━━━━━ Texte fourni
J'en attendais peut-être trop. Je ne connais pas du tout la carrière de Sylvie Verheyde, mais avoir un film français qui parle de proxénétisme (sachant qu'il y avait déjà un film sur Madame Claude réalisé par le réalisateur d'Emmanuelle) avec Garance Marillier et Roschdy Zem, ça me donnait envie.
La première demi-heure part plutôt bien, et puis ça s'effondre petit à petit. Avec cette ambiance assez insouciante et la liberté qui se dégage des lieux filmés dans une lumière tamisée avec des filles dénudées et toutes ces couleurs chaudes vient un premier problème : la peau des acteurs brille. Mais elle brille vraiment beaucoup, et ça m'a perturbé tout le long du visionnage du film. On a juste envie de leur hurler de filer à la douche tant ils paraissent continuellement en sueur, c'est laid alors que je suis à peu près sûr que ce n'était pas le but.
Il y a ensuite un souci pour moi avec la direction des acteurs. Beaucoup de répliques de Karole Rocher sonnent faux tant ses gestes ou son regard ne sont pas raccord avec ce qu'elle dit. La réalisatrice mise tellement sur le côté mystérieux du personnage de Garance Marillier que ça la rend aussi fausse par moment. Pourtant je ne doute pas du tout du talent de ces actrices.
━━━━━━━━━━
= Consigne 1 =
Extrayez de la critique, mot pour mot, le passage qui s'ouvre sur les mots contenant « Il y a ensuite » et se clôt sur « de ces actrices. ».
= Consigne 2 =
Dressez la liste de tous les acteurs et actrices que la critique nomme.
Le matériel n'est pas utile pour ce travail.
━━━━━ Données fournies
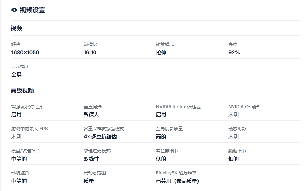
Task: Click the 92% brightness value
Action: point(234,52)
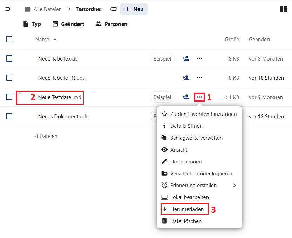Open the Neue Testdatei.md file
Screen dimensions: 292x238
[x=60, y=97]
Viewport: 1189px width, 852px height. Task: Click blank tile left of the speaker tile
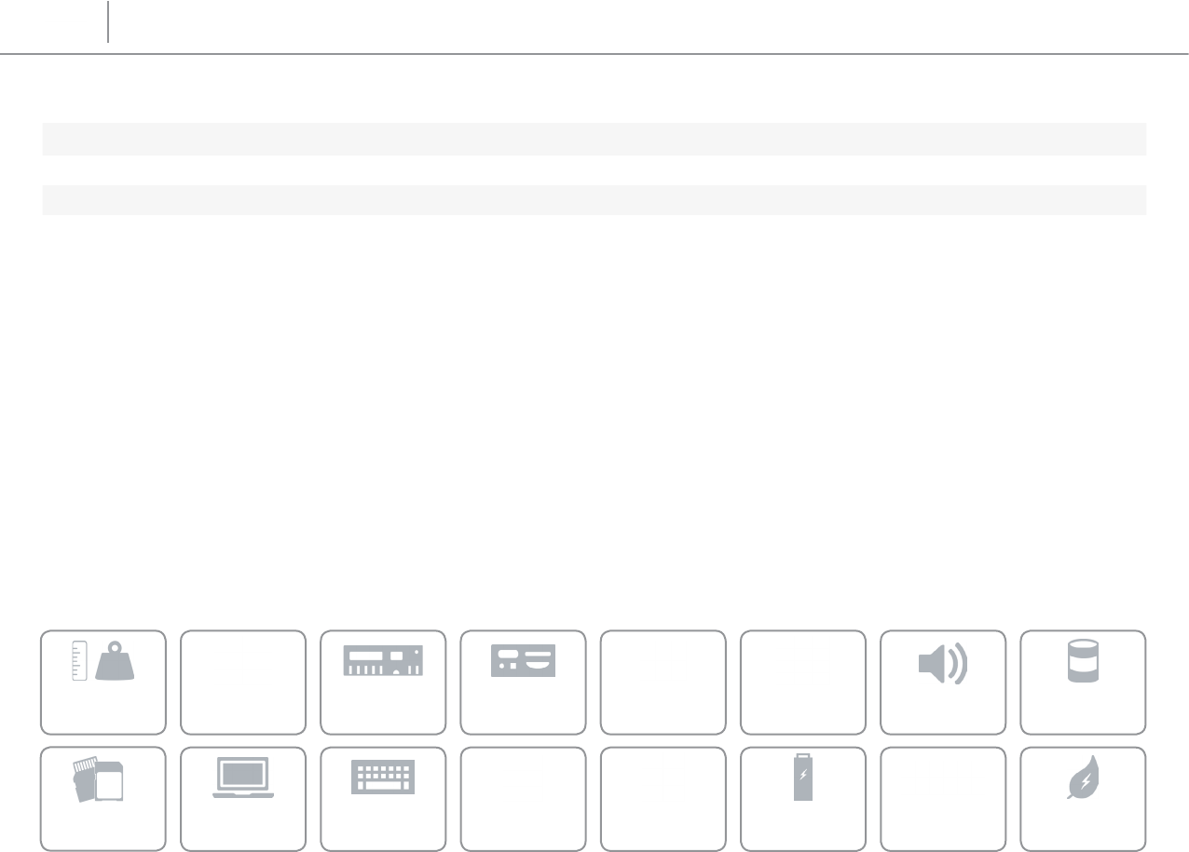pos(803,683)
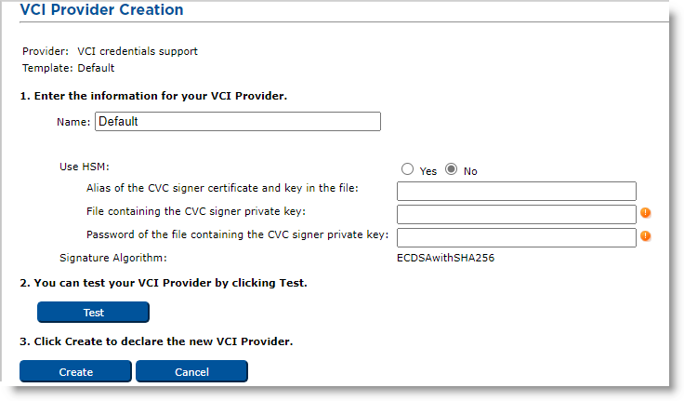This screenshot has width=684, height=401.
Task: Click the Create button
Action: click(x=75, y=371)
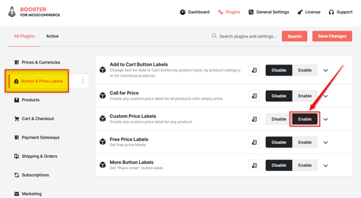Open documentation icon for Call for Price

254,96
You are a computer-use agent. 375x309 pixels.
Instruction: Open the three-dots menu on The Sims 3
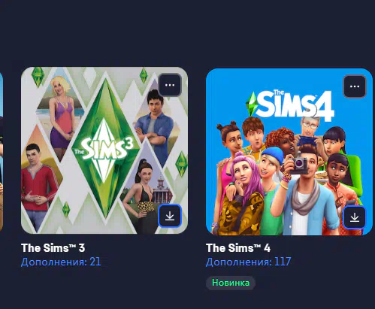170,85
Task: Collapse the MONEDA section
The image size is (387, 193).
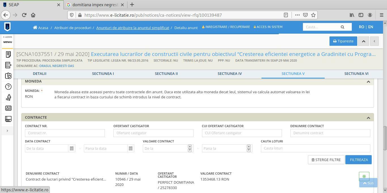Action: tap(368, 82)

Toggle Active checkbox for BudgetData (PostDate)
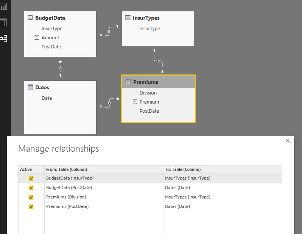31,188
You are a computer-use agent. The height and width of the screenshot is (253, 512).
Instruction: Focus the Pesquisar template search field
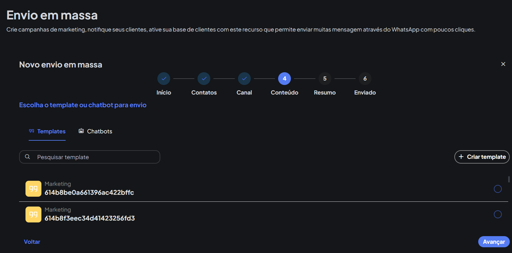96,157
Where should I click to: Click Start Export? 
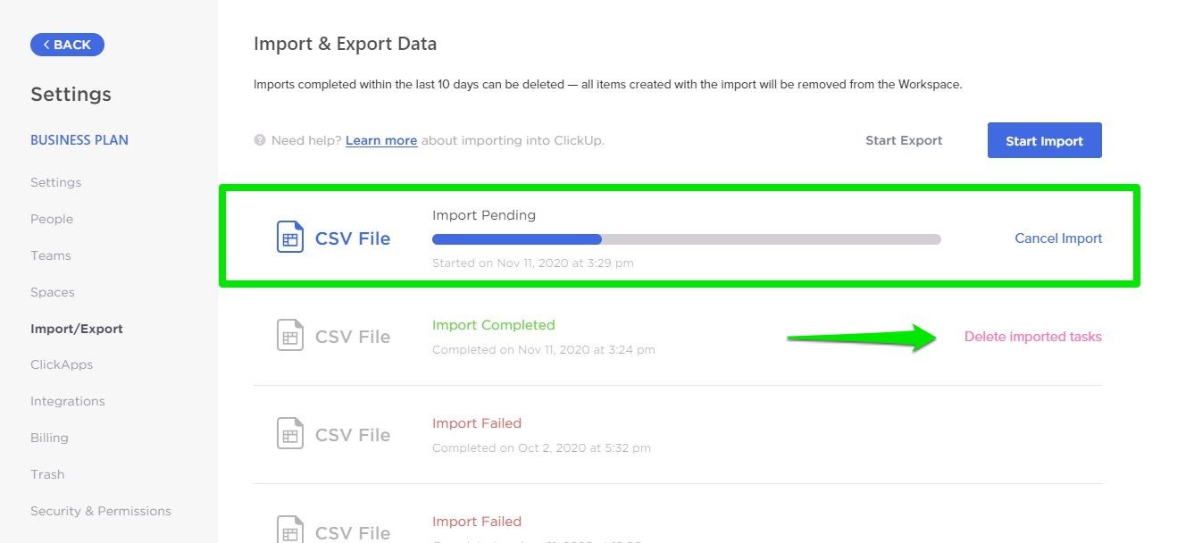904,140
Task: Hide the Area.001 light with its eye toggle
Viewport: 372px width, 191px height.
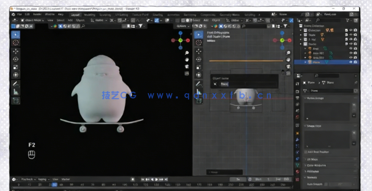Action: [x=351, y=53]
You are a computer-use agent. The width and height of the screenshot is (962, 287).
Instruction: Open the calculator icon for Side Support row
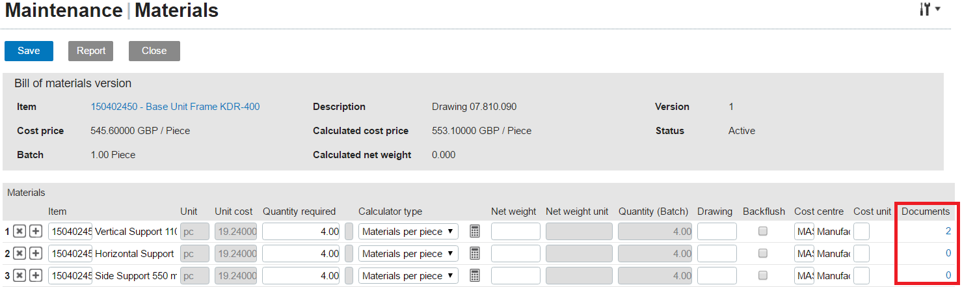475,276
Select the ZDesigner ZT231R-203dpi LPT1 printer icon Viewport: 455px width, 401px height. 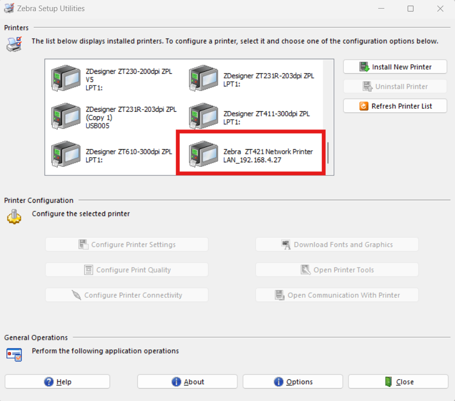[x=203, y=79]
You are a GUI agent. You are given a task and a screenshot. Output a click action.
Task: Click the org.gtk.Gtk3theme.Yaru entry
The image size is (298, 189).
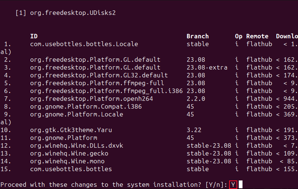(x=71, y=130)
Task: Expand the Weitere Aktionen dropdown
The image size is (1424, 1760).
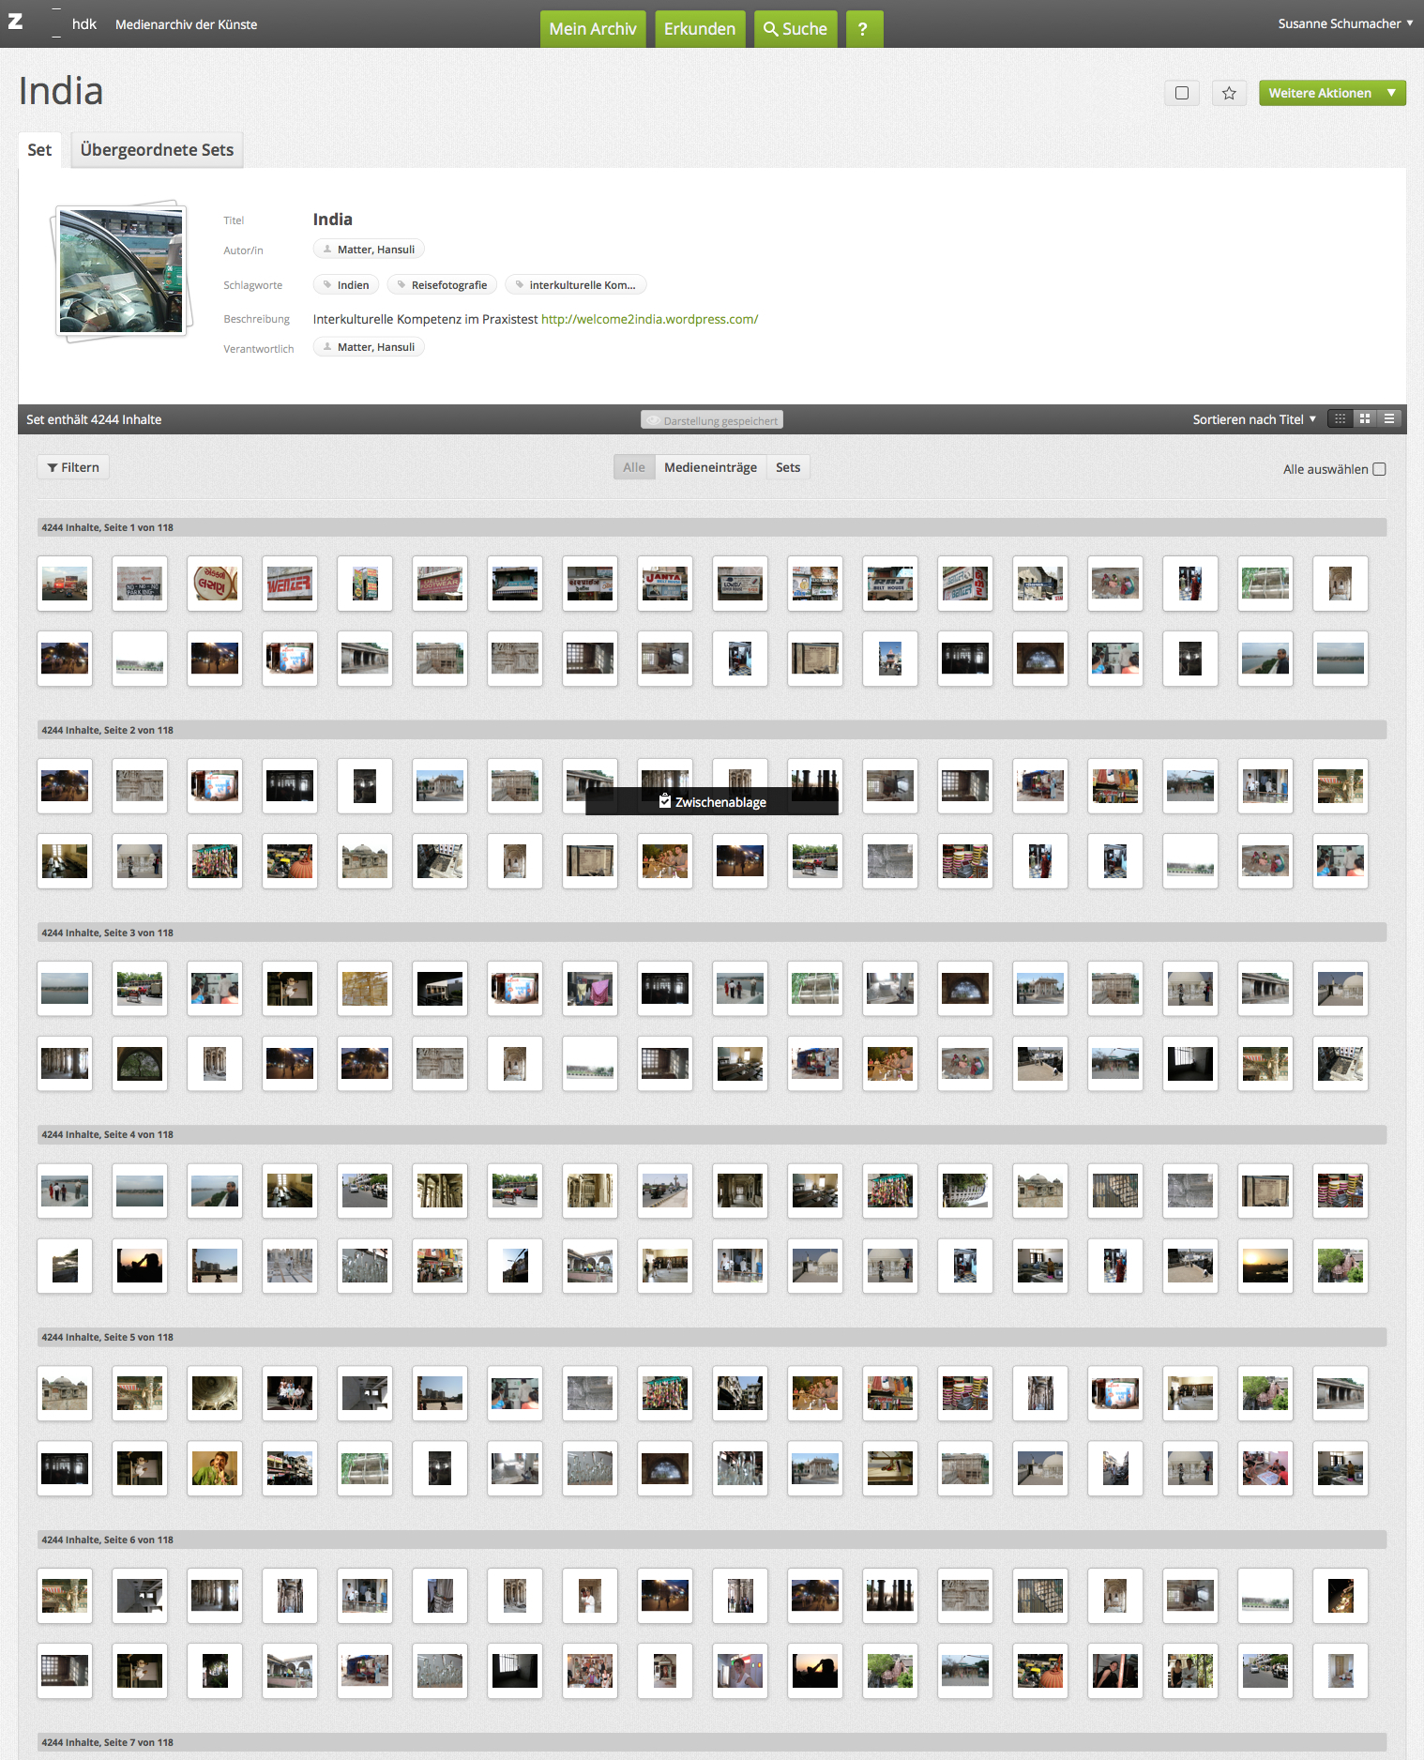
━━━━━━━━━━
= Solution 1 =
Il y a ensuite un souci pour moi avec la direction des acteurs. Beaucoup de répliques de Karole Rocher sonnent faux tant ses gestes ou son regard ne sont pas raccord avec ce qu'elle dit. La réalisatrice mise tellement sur le côté mystérieux du personnage de Garance Marillier que ça la rend aussi fausse par moment. Pourtant je ne doute pas du tout du talent de ces actrices.

= Solution 2 =
Garance Marillier
Roschdy Zem
Karole Rocher